Nearing 125th year, Children's Hospital still 'pushing the limits'
They fill every third bed in Children's Hospital of Pittsburgh of UPMC: desperately sick children who need organ transplants, cardiac work or other critical care.
The Lawrenceville landmark is admitting more dire cases than ever as its 125th anniversary approaches this week, but doctors and nurses say that's no cause for alarm.
Instead, they say, the hospital's growing role as a regional critical care hub shows how much pediatric medicine has advanced — and how many more fragile lives can be saved — since the Pittsburgh Hospital for Children opened June 5, 1890, in South Oakland.
“We're always pushing the limits of what can be done medically. As new therapies become available, we'll be among the first to use them. Or we'll play a role in discovering those therapies,” said Dr. Andrew Urbach, associate chief medical officer of the 315-bed hospital.
The hospital began with 15 beds near Forbes Avenue and McDevitt Place. Doctors pledged to treat all local children, regardless of whether their families could pay.
That commitment is one of the few unchanged parts of the hospital.
It had grown to 100 beds by the 1920s, and it moved to DeSoto Street in Central Oakland in 1926. The hospital had gone regional by the late 1940s, serving patients from Ohio and West Virginia. By the 1980s, Children's had undergone several expansions and renovations. Today, the hospital's service area stretches from Erie to Altoona and beyond.
It was a medical breakthrough in the early years — not bricks and mortar — that helped set a foundation for the multimillion-dollar research center in Lawrenceville, where the hospital moved in 2009 when it merged with UPMC.
University of Pittsburgh researcher Jonas Salk introduced the polio vaccine in 1955 while he was working at Children's. Before Salk's development, the disease had sickened more than 35,000 Americans a year.
“Nobody who really has an appetite to do great things wants to be at a place that doesn't have an appetite to be the best,” said Dr. David H. Perlmutter, physician-in-chief and scientific director at Children's. He said the hospital's research money from the National Institutes of Health has soared from $7 million to $39 million a year since the UPMC merger.
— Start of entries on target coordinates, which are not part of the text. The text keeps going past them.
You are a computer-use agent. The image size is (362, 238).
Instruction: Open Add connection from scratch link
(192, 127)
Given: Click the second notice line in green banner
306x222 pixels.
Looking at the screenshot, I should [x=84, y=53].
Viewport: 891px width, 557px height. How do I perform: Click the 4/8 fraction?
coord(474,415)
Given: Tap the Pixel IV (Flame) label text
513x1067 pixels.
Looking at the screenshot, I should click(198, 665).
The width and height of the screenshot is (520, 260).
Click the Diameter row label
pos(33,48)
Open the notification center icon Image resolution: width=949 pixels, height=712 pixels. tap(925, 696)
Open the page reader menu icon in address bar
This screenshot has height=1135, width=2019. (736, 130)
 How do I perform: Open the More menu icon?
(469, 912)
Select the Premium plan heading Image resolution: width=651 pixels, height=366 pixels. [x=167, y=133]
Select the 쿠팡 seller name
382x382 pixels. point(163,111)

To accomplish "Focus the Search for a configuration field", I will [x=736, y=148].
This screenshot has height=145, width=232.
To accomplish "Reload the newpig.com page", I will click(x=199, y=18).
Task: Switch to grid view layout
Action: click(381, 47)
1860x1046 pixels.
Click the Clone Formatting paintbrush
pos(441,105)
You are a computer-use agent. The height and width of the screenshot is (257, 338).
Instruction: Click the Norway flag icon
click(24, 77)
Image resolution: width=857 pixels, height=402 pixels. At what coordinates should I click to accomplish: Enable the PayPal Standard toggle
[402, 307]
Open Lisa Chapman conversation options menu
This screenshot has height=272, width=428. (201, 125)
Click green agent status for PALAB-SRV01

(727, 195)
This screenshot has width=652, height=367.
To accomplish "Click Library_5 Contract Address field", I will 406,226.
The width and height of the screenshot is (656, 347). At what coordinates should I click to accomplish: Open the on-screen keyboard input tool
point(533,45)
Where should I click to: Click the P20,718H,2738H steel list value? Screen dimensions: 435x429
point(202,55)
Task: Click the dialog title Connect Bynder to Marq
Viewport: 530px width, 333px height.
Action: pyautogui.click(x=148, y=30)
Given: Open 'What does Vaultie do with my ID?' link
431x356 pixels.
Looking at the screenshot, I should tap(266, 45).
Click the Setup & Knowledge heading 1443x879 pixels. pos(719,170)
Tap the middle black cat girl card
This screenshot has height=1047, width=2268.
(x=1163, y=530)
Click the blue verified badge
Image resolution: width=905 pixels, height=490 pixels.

He estimated the hospital has added more than 300 faculty members in the past six years, many of them leaders in their specialties. Together, they have sustained one of the largest pediatric transplant operations in the country, the city's busiest emergency department and more than a million outpatient visits a year.
The focus on undermining chronic disease, mending birth defects and maintaining health marks a paradigm shift from the hospital's origins, when doctors mainly tried to manage infectious diseases, said Dr. Steven Docimo, the hospital's chief medical officer. He said vaccinations and antibiotics helped redefine the profession, allowing a shift from supportive care to more proactive therapy that drives researchers.
“We're now taking care of infants who are being born at extremely young ages and who, in earlier times, weren't viable,” said Dr. Cheston Berlin Jr., a pediatrician and professor at Penn State Hershey Children's Hospital.
He expects improvements in neurology to help mold advancements in the field.
Docimo said personalized medicine, including an emphasis on genetics and disease, will be pivotal.
“Most people would agree that genetics is probably the next big thing, particularly the ability to engineer and find things that are genetic problems. Expressions of genes, perhaps, could be changed in their development,” said Mark Wietecha, president of the Children's Hospital Association in Washington.
“Having said that, most people would tell you this could be a forever number of years away,” he said.
Patient volumes at Children's Hospital's Lawrenceville campus — built at the site of the former St. Francis Medical Center — have outpaced early projections, and administrators could add 12 beds in the next year or so.
A decline in pediatric care at other regional hospitals, innovative treatments at Children's and its development of clinics across Western Pennsylvania all contributed to the growth, including in critical care, administrators said.
“You have to care for these kids like they're your own. There is no more difficult time in a family's life than to have a child in the hospital,” said Diane S. Hupp, chief nursing officer.
She said the 1,400 nurses at Children's have shifted their approach to involve families more closely throughout the care process. That means including parents when nurses brief one another during shift changes and documenting care near the bedside, Hupp said.
While the public celebrates the hospital's anniversary with a string of events, Children's leaders will be crafting their goals in a strategic plan. Docimo said the blueprint could encourage better collaboration with schools and others in a health push for all children.
“The idea is (that) we want to keep them away from here, if at all possible,” he said.